To add to the discussion and comment on some excellent answers by Hume and Peter, the Mann-Whitney U test and Kruskal-Wallis H test are very versatile non-parametric methods but expect quantitative data that follow a distribution. The 'coarser' your ordinal categories are, the more you depart from this quantitative assumption. For instance, 5-point or 3-point questions on the disagree-agree scale are already coarse representations (and, moreover, one might argue how quantitative/ordinal is a granular disagree-agree question at all). Given this, maybe a simple x2 test is suitable enough - provided that you cover the prerequisites, which mostly have to do with a minimum number of frequencies across all categories (I think 5) for every group. There are also alternative statistics to Pearson's chi squared that make this test more versatile (check for instance this scipy function: https://docs.scipy.org/doc/scipy/reference/generated/scipy.stats.power_divergence.html#scipy.stats.power_divergence)

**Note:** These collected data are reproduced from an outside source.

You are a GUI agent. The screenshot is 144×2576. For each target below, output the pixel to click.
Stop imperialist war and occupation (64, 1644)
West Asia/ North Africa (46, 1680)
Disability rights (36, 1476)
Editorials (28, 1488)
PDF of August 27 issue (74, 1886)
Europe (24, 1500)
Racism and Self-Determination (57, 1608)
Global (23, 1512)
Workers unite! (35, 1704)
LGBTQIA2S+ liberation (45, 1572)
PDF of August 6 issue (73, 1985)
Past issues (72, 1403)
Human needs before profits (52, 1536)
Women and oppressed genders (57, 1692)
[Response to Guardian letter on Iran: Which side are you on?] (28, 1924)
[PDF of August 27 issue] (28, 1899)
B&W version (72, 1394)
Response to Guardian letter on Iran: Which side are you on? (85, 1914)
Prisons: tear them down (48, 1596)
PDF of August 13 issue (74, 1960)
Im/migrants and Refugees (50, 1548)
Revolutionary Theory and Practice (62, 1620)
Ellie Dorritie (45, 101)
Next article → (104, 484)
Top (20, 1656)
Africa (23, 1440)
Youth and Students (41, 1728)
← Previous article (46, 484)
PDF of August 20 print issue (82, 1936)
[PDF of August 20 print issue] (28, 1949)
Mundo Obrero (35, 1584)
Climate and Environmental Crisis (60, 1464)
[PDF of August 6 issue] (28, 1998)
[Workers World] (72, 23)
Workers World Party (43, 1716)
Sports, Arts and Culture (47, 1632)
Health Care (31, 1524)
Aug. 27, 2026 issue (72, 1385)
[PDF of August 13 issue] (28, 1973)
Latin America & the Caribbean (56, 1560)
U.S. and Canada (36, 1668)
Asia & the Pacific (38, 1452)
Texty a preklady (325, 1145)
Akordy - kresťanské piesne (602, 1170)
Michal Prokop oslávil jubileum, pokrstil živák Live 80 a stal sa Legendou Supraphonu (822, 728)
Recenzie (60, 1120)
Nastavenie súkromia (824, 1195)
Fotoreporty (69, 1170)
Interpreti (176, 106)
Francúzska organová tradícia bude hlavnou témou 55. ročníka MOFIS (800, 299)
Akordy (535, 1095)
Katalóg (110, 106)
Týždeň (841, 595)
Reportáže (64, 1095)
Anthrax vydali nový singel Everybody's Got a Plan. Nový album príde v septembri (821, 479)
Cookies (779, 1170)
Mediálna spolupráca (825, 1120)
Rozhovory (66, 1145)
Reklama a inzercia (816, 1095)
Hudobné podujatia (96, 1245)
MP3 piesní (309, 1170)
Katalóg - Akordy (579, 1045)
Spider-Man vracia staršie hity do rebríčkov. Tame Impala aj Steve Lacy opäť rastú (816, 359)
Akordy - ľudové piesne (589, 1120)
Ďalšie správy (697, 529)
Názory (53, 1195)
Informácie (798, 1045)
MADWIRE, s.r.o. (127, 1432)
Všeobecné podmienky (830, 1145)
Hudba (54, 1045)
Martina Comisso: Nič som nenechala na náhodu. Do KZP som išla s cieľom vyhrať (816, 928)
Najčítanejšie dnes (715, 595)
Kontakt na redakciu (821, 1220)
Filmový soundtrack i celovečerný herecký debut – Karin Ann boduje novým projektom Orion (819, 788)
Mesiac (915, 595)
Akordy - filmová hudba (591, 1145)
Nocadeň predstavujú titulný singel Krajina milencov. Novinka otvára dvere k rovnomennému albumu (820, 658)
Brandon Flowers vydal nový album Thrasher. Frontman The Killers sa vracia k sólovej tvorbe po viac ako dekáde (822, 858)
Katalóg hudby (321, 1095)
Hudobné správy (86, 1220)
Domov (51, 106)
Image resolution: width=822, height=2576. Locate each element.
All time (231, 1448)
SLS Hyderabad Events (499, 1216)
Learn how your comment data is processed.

To comment on the response by Dimitriοs Bouziotas : If we are thinking about analyzing, say, responses to a single 5-point Likert item, ordinal regression would probably be the ideal approach. However, tests like Mann-Whitney or Kruskal-Wallis will work quite well (assuming the procedure is implemented in a way to handle ties well). I have some comparisons between ordinal regression and Mann-Whitney for simulated data here: Article How Should We Analyze Likert Item Data?
Using a chi-square test of association ignores the ordered nature of the ordinal variable. This may be desirable in some circumstances, but usually isn't.